FactSet Research disappoints
Equities aren't the only game in town, and FactSet sells a range of information including fixed income, fund, and wealth management information. However, there is no doubt that most financial firms' fortunes are tied to how equity markets perform. For example, wealth management firms find it a lot easier to raise assets during a bull market, and it's a lot easier to sell equity research when stocks are going up.
These sorts of drivers should lead to more bums on seats at financial services firms, something that should be good news for FactSet and industry peers like Thomson Reuters (NYSE: TRI ) and Morningstar (NASDAQ: MORN ) .
However, a quick look at FactSet's growth in annual subscription value, or ASV, and client numbers reveals that its growth has slowed despite strong equity markets. ASV is the key metric to follow for FactSet, because it's a useful proxy for its future organic revenue growth.
Organic ASV growth was only 5% in the last quarter, and analysts have the company on 6.2% and 6.8% overall revenue growth for the next two years. Meanwhile, earnings per share is expected to grow at 8% and 11% in the same period. It's fair to say that investors could have expected more given that the S&P 500 went up so much last year.
What's going wrong?
There are four, sometimes related, issues to consider with FactSet.
First, financial firms appear to have been affected by the financial crisis and seem to be a lot more reticent to expand and hire people. Moreover, they operate under an uncertain regulatory environment. In fact, on its first-quarter conference call, FactSet's management described its middle-market banking customers' hiring plans as being "fairly steady," while bulge bracket hiring was best described as "choppy."

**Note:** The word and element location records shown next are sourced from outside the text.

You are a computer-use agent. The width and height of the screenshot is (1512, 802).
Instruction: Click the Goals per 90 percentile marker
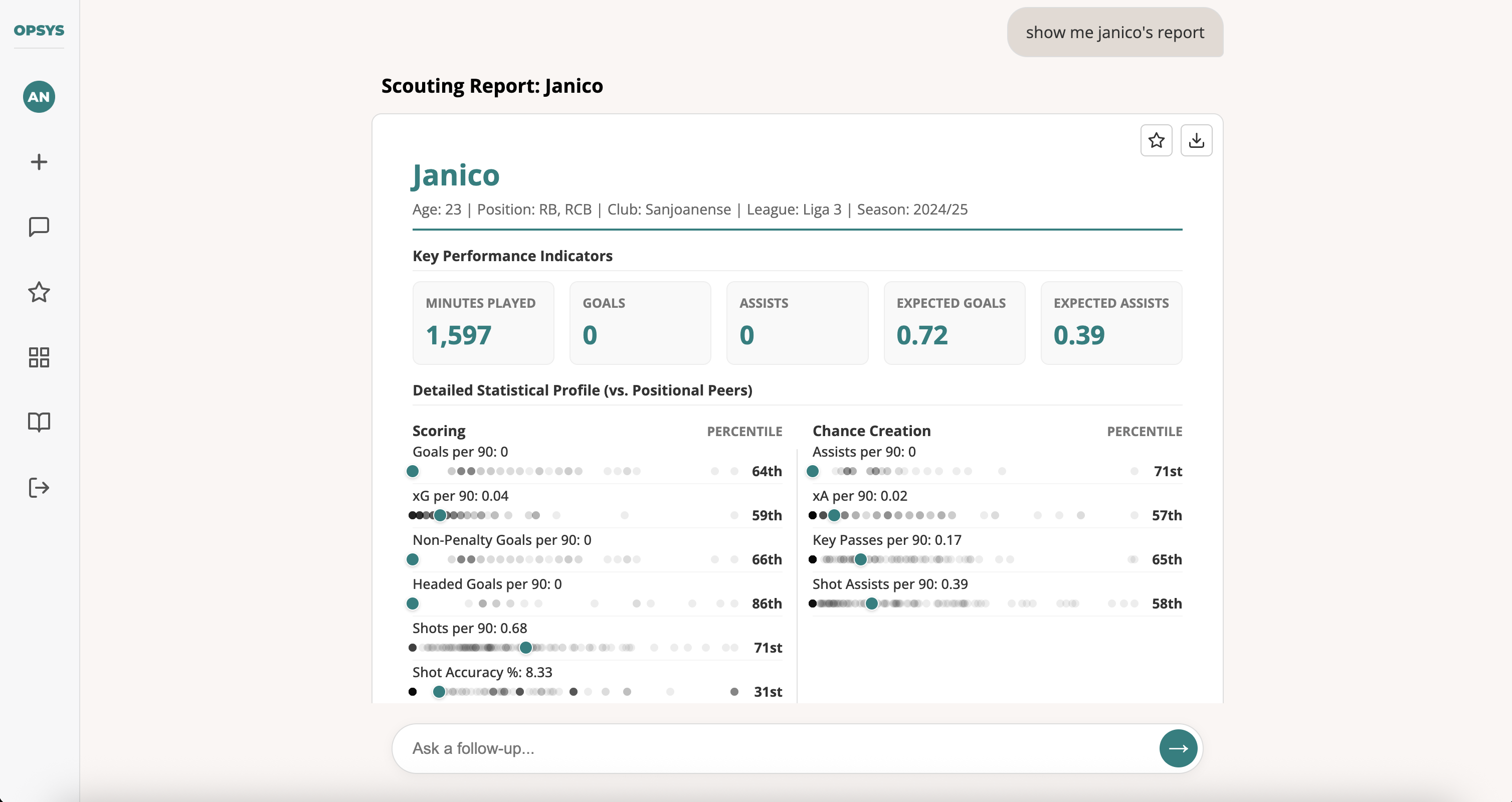tap(413, 471)

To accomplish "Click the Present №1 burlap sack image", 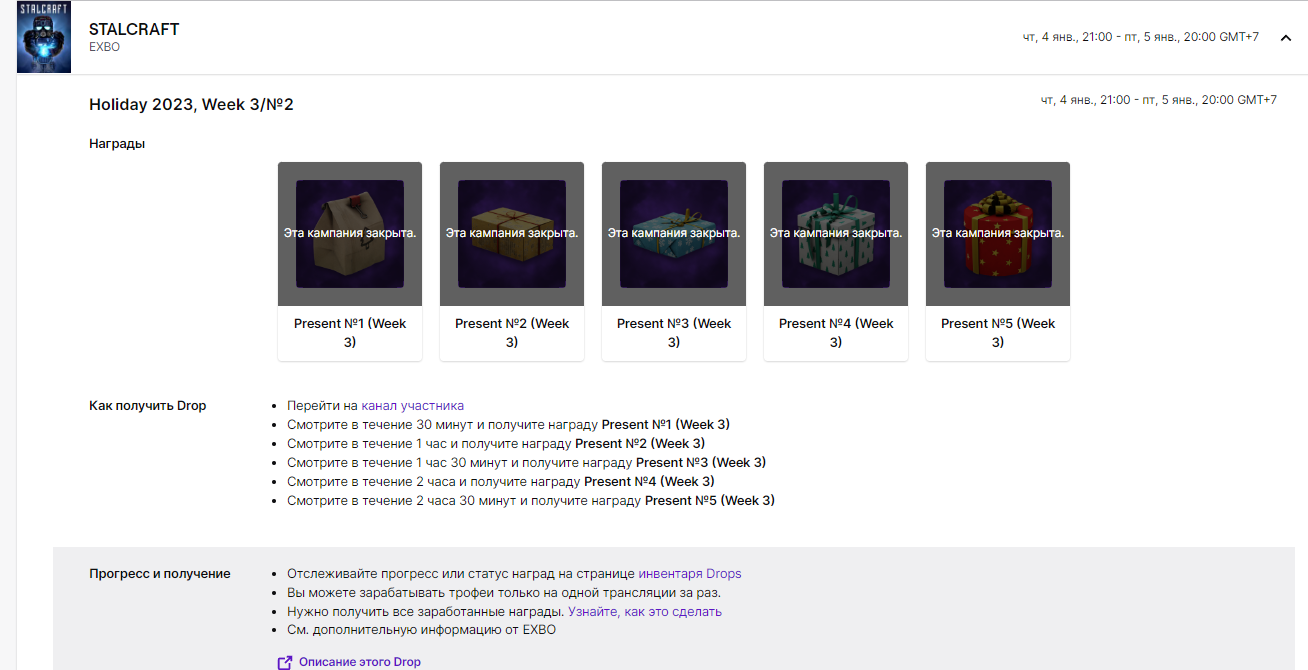I will 350,234.
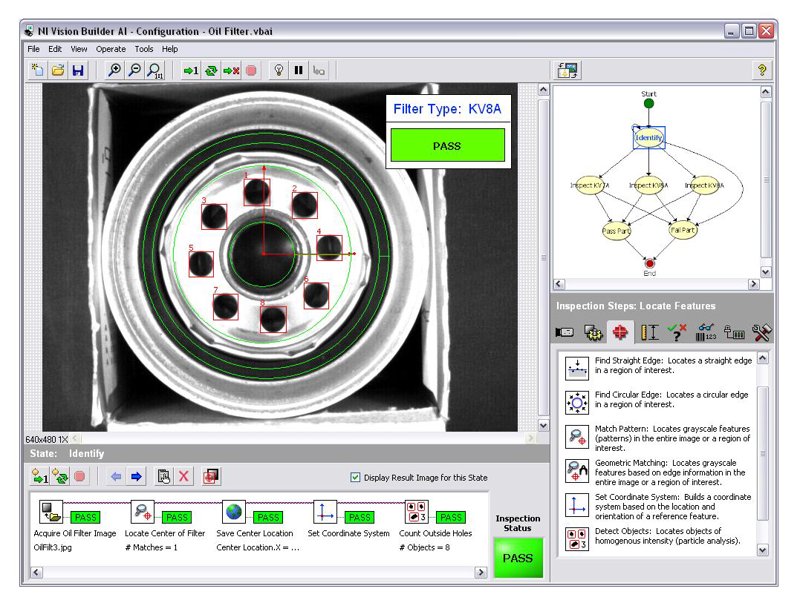Toggle the light bulb highlight execution button
Image resolution: width=800 pixels, height=603 pixels.
coord(279,70)
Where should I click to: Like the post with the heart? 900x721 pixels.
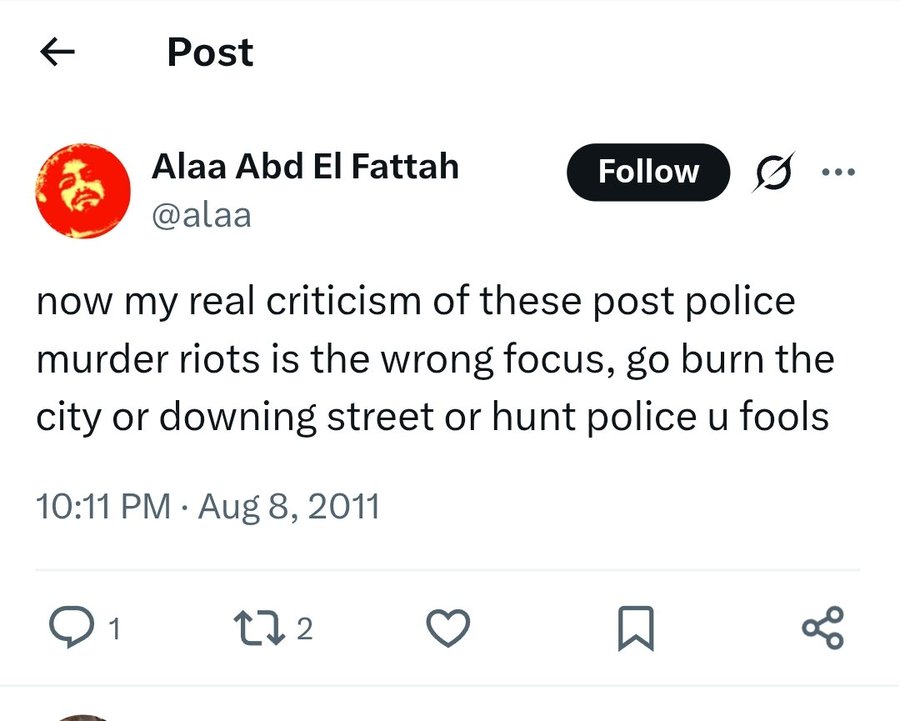[448, 627]
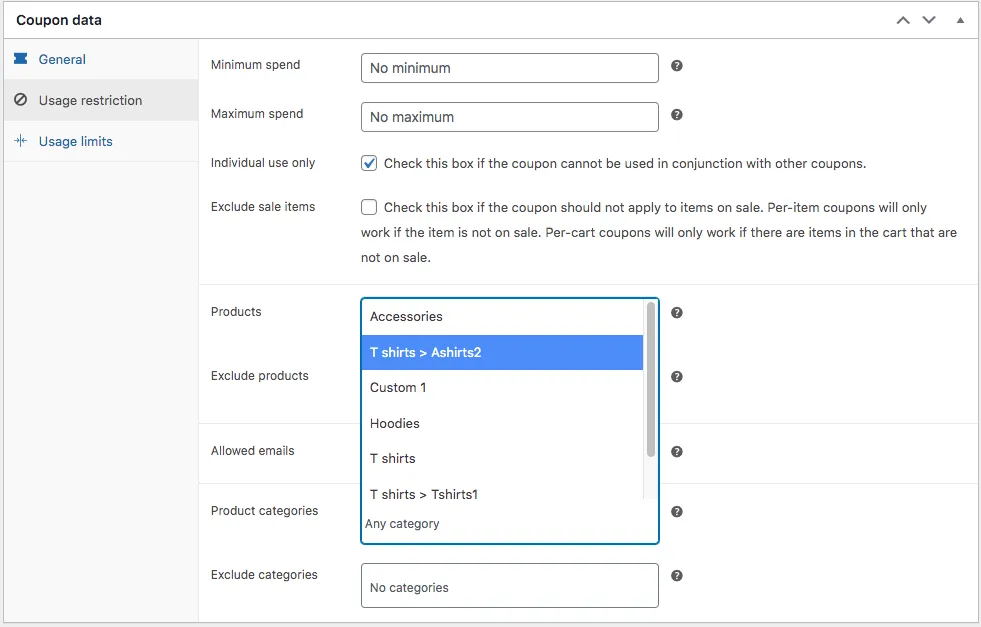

In addition, FactSet saw two large clients renew contracts in the last quarter, but with a reduced number of users on their contracts. According to FactSet, one had overbought in 2009, and the other had shut down its investment banking division in 2010. In a sense, FactSet is still suffering the lagged effect of the financial crisis.
Second, according to FactSet's Executive Vice President Michael Frankenfield, the financial information services industry is consolidating. On a conference call, he outlined:
The days where users had multiple platforms on their desks are behind us, and it's common for firms to reduce the number of platforms that each user has.
This brings good and bad news for FactSet. It's good as it helps FactSet retain clients, because it's a larger player and can offer a wider range of products than a small firm can. Indeed, its client retention ratio was greater than 95% of ASV in the last quarter.
However, it's bad news because it makes it harder to sell products into other firms customers. In fact, Thomson Reuters shut down a product recently, and according to FactSet's management, when Thomson's product platform "went away, that workflow went to other products that were on their desk" without a new product replacing it.
Third, FactSet may well be suffering the effects of increased competition. As noted above, the days of analysts and brokers cherry-picking various platforms appear to be over, and this implies a smaller pie for Thomson Reuters, FactSet, Bloomberg, and Standard & Poor's to fight over. In addition, Thomson Reuter's scale (it's more than eight times the size of FactSet) means it can afford to bundle its research solutions to customers.
Financial environmental changes affecting FactSet and Morningstar
The fourth issue relates to the industry backdrop. At the start of the year, FactSet generated 19% of its revenue from sell-side research, but that has now fallen to 17.8%. The sell side (primarily mergers & acquisitions and advisory and sell-side equity research) is somewhat affected by takeover activity and the ability for sell-side firms to sell the research. If this turns out to be a structural rather than a cyclical issue, then prospects for the sell-side look dim.
On a more positive note, FactSet is seeing good growth from its wealth management solutions, and especially with portfolio analytics. This is somewhat expected given a strong equity market, and Morningstar is benefiting, too. Morningstar's solutions are more weighted toward investment and wealth managers, and it saw its investment management revenue increase 11.4% in the last quarter.
The bottom line
Frankly, it's become hard to tell whether FactSet is going to be a major beneficiary of another good year in equity markets. This makes investing in the stock somewhat problematic. If markets turn down, then FactSet will surely suffer, too, but if equity markets have a good year, there's no guarantee FactSet will inordinately benefit. On a forward P/E ratio of nearly 22 times earnings to August 2014, the stock is hardly a great value for this kind of proposition.